### ASSIGNMENT
Print each line of the listing once more, precisely as given.

● ● ● ●

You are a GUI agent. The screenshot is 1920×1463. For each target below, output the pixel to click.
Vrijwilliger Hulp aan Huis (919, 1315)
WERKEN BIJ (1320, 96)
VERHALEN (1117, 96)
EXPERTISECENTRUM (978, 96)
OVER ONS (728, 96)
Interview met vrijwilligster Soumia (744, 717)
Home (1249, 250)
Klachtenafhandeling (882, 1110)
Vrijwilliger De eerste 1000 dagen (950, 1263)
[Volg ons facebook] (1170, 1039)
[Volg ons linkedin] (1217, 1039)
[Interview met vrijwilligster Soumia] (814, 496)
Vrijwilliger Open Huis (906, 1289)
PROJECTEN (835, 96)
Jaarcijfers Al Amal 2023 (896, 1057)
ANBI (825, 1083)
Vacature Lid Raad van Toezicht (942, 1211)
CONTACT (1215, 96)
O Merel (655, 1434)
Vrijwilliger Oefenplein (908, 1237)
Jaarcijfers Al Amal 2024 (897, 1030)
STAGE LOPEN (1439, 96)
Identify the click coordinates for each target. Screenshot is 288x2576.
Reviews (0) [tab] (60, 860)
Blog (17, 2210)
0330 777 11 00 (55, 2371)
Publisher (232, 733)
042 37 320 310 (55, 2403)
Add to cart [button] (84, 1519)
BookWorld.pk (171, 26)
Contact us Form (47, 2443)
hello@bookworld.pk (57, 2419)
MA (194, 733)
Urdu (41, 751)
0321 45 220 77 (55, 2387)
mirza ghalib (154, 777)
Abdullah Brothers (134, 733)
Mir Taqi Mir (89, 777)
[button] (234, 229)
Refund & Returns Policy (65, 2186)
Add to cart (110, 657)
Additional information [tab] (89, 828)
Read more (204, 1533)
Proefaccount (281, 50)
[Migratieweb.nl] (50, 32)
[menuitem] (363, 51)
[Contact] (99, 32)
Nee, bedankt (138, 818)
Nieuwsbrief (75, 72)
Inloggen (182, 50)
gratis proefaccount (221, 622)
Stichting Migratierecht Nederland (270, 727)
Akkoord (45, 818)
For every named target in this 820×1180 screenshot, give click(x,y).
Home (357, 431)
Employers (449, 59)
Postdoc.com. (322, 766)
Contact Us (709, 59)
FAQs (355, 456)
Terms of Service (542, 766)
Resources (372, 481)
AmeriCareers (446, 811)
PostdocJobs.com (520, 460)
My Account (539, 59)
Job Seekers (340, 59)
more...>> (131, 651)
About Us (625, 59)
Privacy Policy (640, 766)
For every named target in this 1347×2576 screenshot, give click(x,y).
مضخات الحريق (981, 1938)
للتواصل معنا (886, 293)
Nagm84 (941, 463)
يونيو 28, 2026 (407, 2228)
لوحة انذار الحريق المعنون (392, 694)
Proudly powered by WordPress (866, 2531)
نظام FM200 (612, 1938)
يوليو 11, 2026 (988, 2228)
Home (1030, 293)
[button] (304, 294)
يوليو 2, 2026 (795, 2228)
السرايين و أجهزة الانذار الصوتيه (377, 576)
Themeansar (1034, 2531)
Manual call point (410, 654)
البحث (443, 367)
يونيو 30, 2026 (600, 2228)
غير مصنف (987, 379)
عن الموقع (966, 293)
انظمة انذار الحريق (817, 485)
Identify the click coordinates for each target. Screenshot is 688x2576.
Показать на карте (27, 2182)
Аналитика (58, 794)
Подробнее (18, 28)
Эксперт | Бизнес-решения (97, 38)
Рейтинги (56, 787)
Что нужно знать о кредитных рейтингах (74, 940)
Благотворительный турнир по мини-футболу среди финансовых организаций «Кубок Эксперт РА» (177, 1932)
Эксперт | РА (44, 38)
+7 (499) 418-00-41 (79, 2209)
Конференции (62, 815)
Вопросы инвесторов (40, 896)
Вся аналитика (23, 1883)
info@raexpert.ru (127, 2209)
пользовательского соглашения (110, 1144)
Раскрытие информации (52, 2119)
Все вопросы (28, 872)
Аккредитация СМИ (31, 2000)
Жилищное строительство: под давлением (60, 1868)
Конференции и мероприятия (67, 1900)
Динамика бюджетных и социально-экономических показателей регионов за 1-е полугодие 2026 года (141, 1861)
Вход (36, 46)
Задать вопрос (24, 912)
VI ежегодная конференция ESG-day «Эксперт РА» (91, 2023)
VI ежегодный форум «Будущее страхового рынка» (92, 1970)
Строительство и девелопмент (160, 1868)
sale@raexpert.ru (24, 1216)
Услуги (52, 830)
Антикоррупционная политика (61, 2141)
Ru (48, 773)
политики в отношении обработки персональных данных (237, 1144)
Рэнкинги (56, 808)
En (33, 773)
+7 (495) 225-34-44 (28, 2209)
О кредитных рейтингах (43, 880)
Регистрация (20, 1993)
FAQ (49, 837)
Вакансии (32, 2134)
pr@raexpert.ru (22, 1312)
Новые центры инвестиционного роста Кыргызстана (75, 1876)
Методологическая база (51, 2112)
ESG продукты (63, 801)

● ● ● ●

### RESULT OF THE TASK
You are a GUI agent. The screenshot is 1920×1463. For each target below, output the pixel to click.
Vrijwilliger Hulp aan Huis (919, 1315)
WERKEN BIJ (1320, 96)
VERHALEN (1117, 96)
EXPERTISECENTRUM (978, 96)
OVER ONS (728, 96)
Interview met vrijwilligster Soumia (744, 717)
Home (1249, 250)
Klachtenafhandeling (882, 1110)
Vrijwilliger De eerste 1000 dagen (950, 1263)
[Volg ons facebook] (1170, 1039)
[Volg ons linkedin] (1217, 1039)
[Interview met vrijwilligster Soumia] (814, 496)
Vrijwilliger Open Huis (906, 1289)
PROJECTEN (835, 96)
Jaarcijfers Al Amal 2023 (896, 1057)
ANBI (825, 1083)
Vacature Lid Raad van Toezicht (942, 1211)
CONTACT (1215, 96)
O Merel (655, 1434)
Vrijwilliger Oefenplein (908, 1237)
Jaarcijfers Al Amal 2024 (897, 1030)
STAGE LOPEN (1439, 96)
Identify the click coordinates for each target. Screenshot is 288x2576.
Reviews (0) [tab] (60, 860)
Blog (17, 2210)
0330 777 11 00 (55, 2371)
Publisher (232, 733)
042 37 320 310 (55, 2403)
Add to cart [button] (84, 1519)
BookWorld.pk (171, 26)
Contact us Form (47, 2443)
hello@bookworld.pk (57, 2419)
MA (194, 733)
Urdu (41, 751)
0321 45 220 77 (55, 2387)
mirza ghalib (154, 777)
Abdullah Brothers (134, 733)
Mir Taqi Mir (89, 777)
[button] (234, 229)
Refund & Returns Policy (65, 2186)
Add to cart (110, 657)
Additional information [tab] (89, 828)
Read more (204, 1533)
Proefaccount (281, 50)
[Migratieweb.nl] (50, 32)
[menuitem] (363, 51)
[Contact] (99, 32)
Nee, bedankt (138, 818)
Nieuwsbrief (75, 72)
Inloggen (182, 50)
gratis proefaccount (221, 622)
Stichting Migratierecht Nederland (270, 727)
Akkoord (45, 818)
For every named target in this 820×1180 screenshot, give click(x,y).
Home (357, 431)
Employers (449, 59)
Postdoc.com. (322, 766)
Contact Us (709, 59)
FAQs (355, 456)
Terms of Service (542, 766)
Resources (372, 481)
AmeriCareers (446, 811)
PostdocJobs.com (520, 460)
My Account (539, 59)
Job Seekers (340, 59)
more...>> (131, 651)
About Us (625, 59)
Privacy Policy (640, 766)
For every named target in this 1347×2576 screenshot, give click(x,y).
مضخات الحريق (981, 1938)
للتواصل معنا (886, 293)
Nagm84 (941, 463)
يونيو 28, 2026 (407, 2228)
لوحة انذار الحريق المعنون (392, 694)
Proudly powered by WordPress (866, 2531)
نظام FM200 (612, 1938)
يوليو 11, 2026 (988, 2228)
Home (1030, 293)
[button] (304, 294)
يوليو 2, 2026 (795, 2228)
السرايين و أجهزة الانذار الصوتيه (377, 576)
Themeansar (1034, 2531)
Manual call point (410, 654)
البحث (443, 367)
يونيو 30, 2026 (600, 2228)
غير مصنف (987, 379)
عن الموقع (966, 293)
انظمة انذار الحريق (817, 485)
Identify the click coordinates for each target. Screenshot is 688x2576.
Показать на карте (27, 2182)
Аналитика (58, 794)
Подробнее (18, 28)
Эксперт | Бизнес-решения (97, 38)
Рейтинги (56, 787)
Что нужно знать о кредитных рейтингах (74, 940)
Благотворительный турнир по мини-футболу среди финансовых организаций «Кубок Эксперт РА» (177, 1932)
Эксперт | РА (44, 38)
+7 (499) 418-00-41 (79, 2209)
Конференции (62, 815)
Вопросы инвесторов (40, 896)
Вся аналитика (23, 1883)
info@raexpert.ru (127, 2209)
пользовательского соглашения (110, 1144)
Раскрытие информации (52, 2119)
Все вопросы (28, 872)
Аккредитация СМИ (31, 2000)
Жилищное строительство: под давлением (60, 1868)
Конференции и мероприятия (67, 1900)
Динамика бюджетных и социально-экономических показателей регионов за 1-е полугодие 2026 года (141, 1861)
Вход (36, 46)
Задать вопрос (24, 912)
VI ежегодная конференция ESG-day «Эксперт РА» (91, 2023)
VI ежегодный форум «Будущее страхового рынка» (92, 1970)
Строительство и девелопмент (160, 1868)
sale@raexpert.ru (24, 1216)
Услуги (52, 830)
Антикоррупционная политика (61, 2141)
Ru (48, 773)
политики в отношении обработки персональных данных (237, 1144)
Рэнкинги (56, 808)
En (33, 773)
+7 (495) 225-34-44 (28, 2209)
О кредитных рейтингах (43, 880)
Регистрация (20, 1993)
FAQ (49, 837)
Вакансии (32, 2134)
pr@raexpert.ru (22, 1312)
Новые центры инвестиционного роста Кыргызстана (75, 1876)
Методологическая база (51, 2112)
ESG продукты (63, 801)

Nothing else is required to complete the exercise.